ASSIGNMENT 1: Summarize the eye-tracking abstract in two sentences.
ASSIGNMENT 2: Duplicate the part of the eye-tracking abstract starting at "Eye position monitoring" and ending at "a prolonged time.".
ASSIGNMENT 3: In the eye-tracking abstract, what does the helmet gear contain besides the eye tracker?

SELECTED EXCERPT:
"""
Eye position monitoring has been used for decades in Radiology in order to determine how
radiologists interpret medical images. Using these devices several discoveries about the
perception/decision making process have been made, such as the importance of comparisons of
perceived abnormalities with selected areas of the background, the likelihood that a true lesion will
attract visual attention early in the reading process, and the finding that most misses attract
prolonged visual dwell, often comparable to dwell in the location of reported lesions. However, eye
position tracking is a cumbersome process, which often requires the observer to wear a helmet gear
which contains the eye tracker per se and a magnetic head tracker, which allows for the computation
of head position. Observers tend to complain of fatigue after wearing the gear for a prolonged time.
Recently, with the advances made to remote eye-tracking, the use of head-mounted systems seemed
destined to become a thing of the past. In this study we evaluated a remote eye tracking system, and
compared it to a head-mounted system, as radiologists read a case set of one-view mammograms on
a high-resolution display. We compared visual search parameters between the two systems, such as
time to hit the location of the lesion for the first time, amount of dwell time in the location of the
lesion, total time analyzing the image, etc. We also evaluated the observers' impressions of both
systems, and what their perceptions were of the restrictions of each system.
"""
PROVIDED RECORDS:
"""
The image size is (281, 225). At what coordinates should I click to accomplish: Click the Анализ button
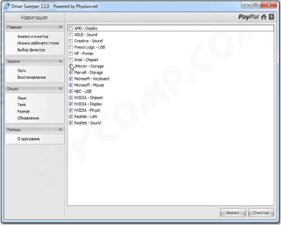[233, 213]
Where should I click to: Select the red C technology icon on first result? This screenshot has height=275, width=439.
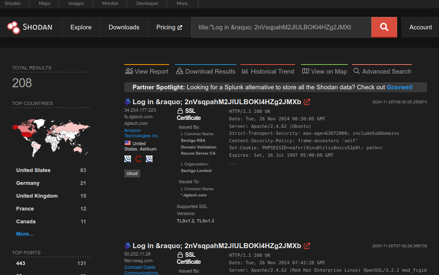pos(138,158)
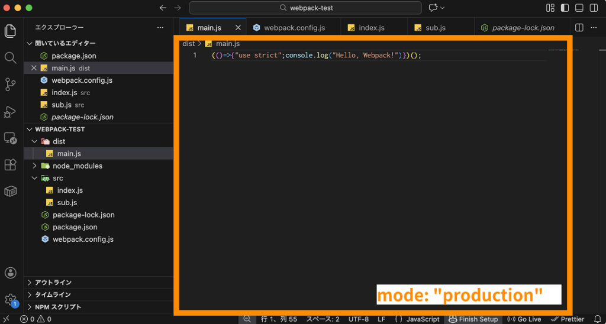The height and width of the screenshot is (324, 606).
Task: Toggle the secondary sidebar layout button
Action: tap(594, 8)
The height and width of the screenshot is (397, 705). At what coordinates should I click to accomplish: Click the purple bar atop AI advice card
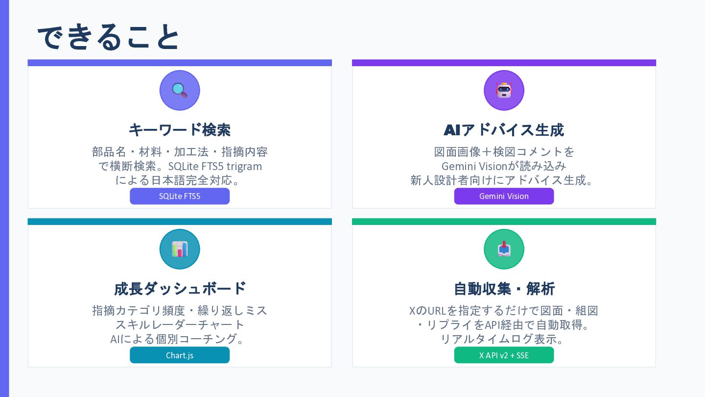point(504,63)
"""
"""
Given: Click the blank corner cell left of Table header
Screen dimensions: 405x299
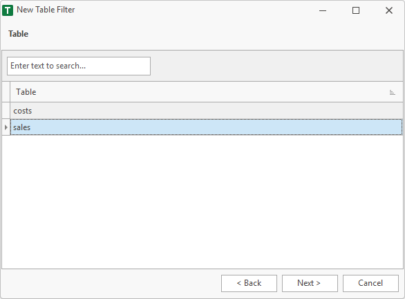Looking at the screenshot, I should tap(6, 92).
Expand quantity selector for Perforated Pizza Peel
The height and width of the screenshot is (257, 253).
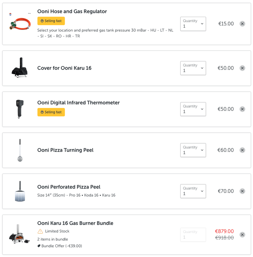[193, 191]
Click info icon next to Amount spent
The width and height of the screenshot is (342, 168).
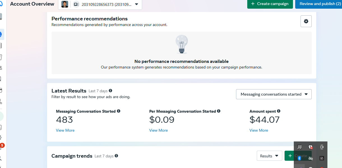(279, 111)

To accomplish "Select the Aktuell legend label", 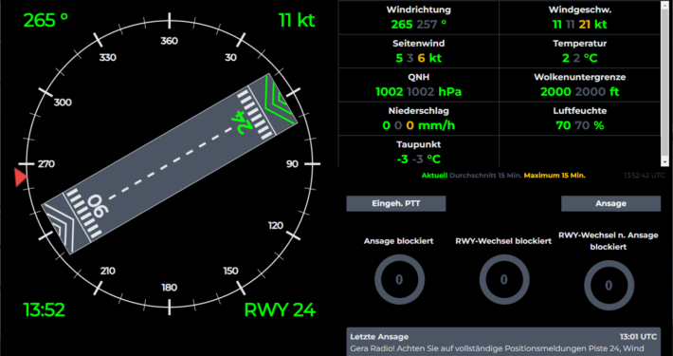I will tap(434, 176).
"""
"""
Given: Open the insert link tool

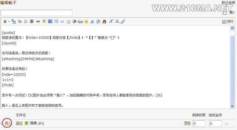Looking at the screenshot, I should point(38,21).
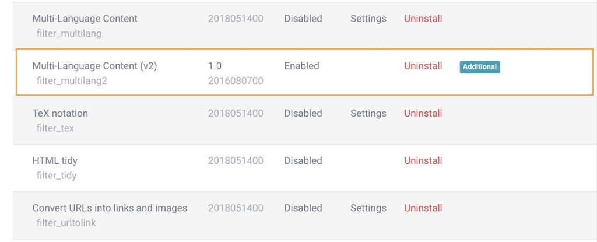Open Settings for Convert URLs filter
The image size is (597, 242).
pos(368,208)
"""
ANSWER 1: Eye position monitoring has shown how radiologists perceive and make decisions when reading medical images, but head-mounted trackers are cumbersome, and observers tend to complain of fatigue after wearing them for a long time. This study compared a remote eye-tracking system with a head-mounted one as radiologists read one-view mammograms, measuring visual search parameters and the observers' perceptions of each system's restrictions.

ANSWER 2:
Eye position monitoring has been used for decades in Radiology in order to determine how
radiologists interpret medical images. Using these devices several discoveries about the
perception/decision making process have been made, such as the importance of comparisons of
perceived abnormalities with selected areas of the background, the likelihood that a true lesion will
attract visual attention early in the reading process, and the finding that most misses attract
prolonged visual dwell, often comparable to dwell in the location of reported lesions. However, eye
position tracking is a cumbersome process, which often requires the observer to wear a helmet gear
which contains the eye tracker per se and a magnetic head tracker, which allows for the computation
of head position. Observers tend to complain of fatigue after wearing the gear for a prolonged time.

ANSWER 3: A magnetic head tracker, which allows head position to be computed.